Excerpt from an article
By Kasia Lipska
New York Times
Jan. 12, 2015

NEW HAVEN – ONE of my elderly patients has Type 2 diabetes and heart disease. He takes a number of medications, including insulin to control his blood sugar levels. A few years ago, he was driving when his blood sugar suddenly dropped. He felt lightheaded for a moment and then ran into a tree.

There are roughly 11 million Americans over age 65 with diabetes. Most of them take medications to reduce their blood sugar levels, The majority reach an average blood sugar target, or “hemoglobin A1C,” of less than 7 percent. Why? Early studies showed that this can reduce the risk of diabetes complications, including eye, kidney and nerve problems. As a result, for more than a decade, medical societies, pharmaceutical companies and diabetes groups have campaigned with a simple concrete message – to get below seven. Many patients carry report cards with their scores to clinic appointments. Doctors are often rewarded based on how many of their patients hit the target.

All of this sounds great. But, at least for older people, there are serious problems with the below-seven paradigm.

To begin with, the health benefits of this strategy are uncertain for older people. Those early studies that were the rationale for going below seven were conducted in people with Type 1 diabetes or with younger patients with newly diagnosed Type 2 diabetes. Subsequent trials of older patients raised doubts about the benefits.

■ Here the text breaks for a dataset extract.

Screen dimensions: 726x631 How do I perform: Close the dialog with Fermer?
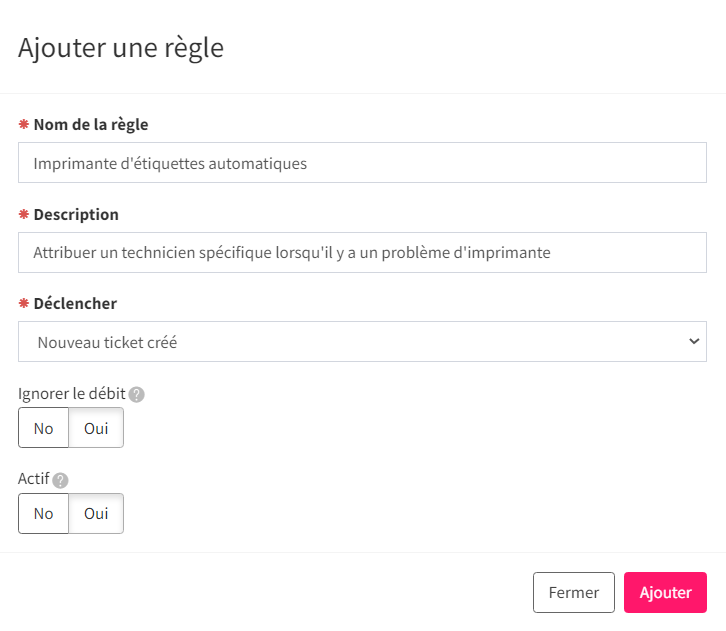tap(574, 593)
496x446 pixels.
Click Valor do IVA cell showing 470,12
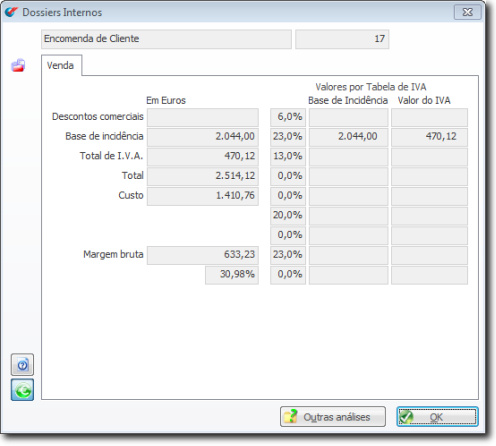coord(429,137)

Worse, targeting low blood sugar levels can cause harm. In one instance, investigators actually had to stop a trial early because patients who were targeting hemoglobin A1C levels of six or below had significantly higher rates of death than patients targeting levels in the sevens. We don’t know exactly why this happened. What we do know is that aiming for levels below seven increases the risk of “hypoglycemia,” or low blood sugar reactions. Severe reactions can result in confusion, coma, falls, fractures, abnormal heart rhythms and even death.